Python 2: Comparing a unicode and a str - python

This topic is already on StackOverflow but I didn't find any satisfying solution:
I have some strings in Unicode coming from a server and I have some hardcoded strings in the code which I'd like to match against. And I do understand why I can't just make a == but I do not succeed in converting them properly (I don't care if I've to do str -> unicode or unicode -> str).
I tried encode and decode but it didn't gave any result.
Here is what I receive...
fromServer = {unicode} u'Führerschein nötig'
fromCode = {str} 'Führerschein nötig'
(as you can see, it is german!)
How can have them equals in Python 2 ?

First make sure you declare the encoding of your Python source file at the top of the file. Eg. if your file is encoded as latin-1:
# -*- coding: latin-1 -*-
And second, always store text as Unicode strings:
fromCode = u'Führerschein nötig'
If you get bytes from somewhere, convert them to Unicode with str.decode before working with the text.

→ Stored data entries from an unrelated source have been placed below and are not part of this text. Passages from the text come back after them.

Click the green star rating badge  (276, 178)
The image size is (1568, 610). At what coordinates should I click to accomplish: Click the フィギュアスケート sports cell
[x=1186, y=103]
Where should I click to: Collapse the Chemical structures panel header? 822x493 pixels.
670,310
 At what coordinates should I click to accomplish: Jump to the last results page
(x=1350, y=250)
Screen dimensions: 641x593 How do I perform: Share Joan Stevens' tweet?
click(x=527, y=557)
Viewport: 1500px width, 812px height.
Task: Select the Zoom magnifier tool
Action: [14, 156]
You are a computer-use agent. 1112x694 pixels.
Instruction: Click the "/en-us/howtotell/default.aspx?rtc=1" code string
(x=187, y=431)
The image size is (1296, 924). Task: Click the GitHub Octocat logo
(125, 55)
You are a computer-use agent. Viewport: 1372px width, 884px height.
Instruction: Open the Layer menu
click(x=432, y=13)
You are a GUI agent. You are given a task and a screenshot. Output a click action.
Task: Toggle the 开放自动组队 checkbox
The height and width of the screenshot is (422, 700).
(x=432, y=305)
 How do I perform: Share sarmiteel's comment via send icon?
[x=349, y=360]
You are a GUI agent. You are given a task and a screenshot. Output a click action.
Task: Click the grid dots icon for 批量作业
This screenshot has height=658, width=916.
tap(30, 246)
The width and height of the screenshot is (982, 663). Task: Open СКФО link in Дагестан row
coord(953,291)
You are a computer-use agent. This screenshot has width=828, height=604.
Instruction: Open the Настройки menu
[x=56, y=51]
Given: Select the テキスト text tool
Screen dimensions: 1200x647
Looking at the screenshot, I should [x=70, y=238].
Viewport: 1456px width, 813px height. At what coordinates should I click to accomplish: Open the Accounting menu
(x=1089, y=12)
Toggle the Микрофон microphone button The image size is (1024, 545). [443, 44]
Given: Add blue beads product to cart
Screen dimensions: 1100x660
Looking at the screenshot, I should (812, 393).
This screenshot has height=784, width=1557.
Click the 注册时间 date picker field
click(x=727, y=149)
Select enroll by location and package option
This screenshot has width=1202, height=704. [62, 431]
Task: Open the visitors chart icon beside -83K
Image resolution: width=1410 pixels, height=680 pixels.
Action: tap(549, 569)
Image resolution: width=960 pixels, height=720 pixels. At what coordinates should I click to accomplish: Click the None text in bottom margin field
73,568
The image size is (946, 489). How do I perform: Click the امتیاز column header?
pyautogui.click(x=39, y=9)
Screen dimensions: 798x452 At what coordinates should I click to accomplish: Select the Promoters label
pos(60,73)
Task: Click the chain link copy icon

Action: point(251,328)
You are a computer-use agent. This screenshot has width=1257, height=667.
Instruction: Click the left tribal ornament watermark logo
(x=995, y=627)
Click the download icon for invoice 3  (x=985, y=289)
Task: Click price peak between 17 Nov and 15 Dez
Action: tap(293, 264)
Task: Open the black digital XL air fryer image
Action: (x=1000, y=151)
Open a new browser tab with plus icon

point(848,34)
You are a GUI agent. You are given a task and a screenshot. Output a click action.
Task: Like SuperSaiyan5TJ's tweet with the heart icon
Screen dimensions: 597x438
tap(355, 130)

For text files, specify the encoding when opening the file, eg:
# use codecs.open to open a text file
f = codecs.open('unicode.rst', encoding='utf-8')
Code which compares byte strings with Unicode strings will often fail at random, depending on system settings, or whatever encoding happens to be used for a text file. Don't rely on it, always make sure you compare either two unicode strings or two byte strings.
Python 3 changed this behaviour, it will not try to convert any strings. 'a' and b'a' are considered objects of a different type and comparing them will always return False.

tested on 2.7
for German umlauts latin-1 is used.
if 'Führerschein nötig'.decode('latin-1') == u'Führerschein nötig':
print('yes....')
yes....

Related

Is there a way to specify which Unicode format is used in unicode encoding in python 2.7?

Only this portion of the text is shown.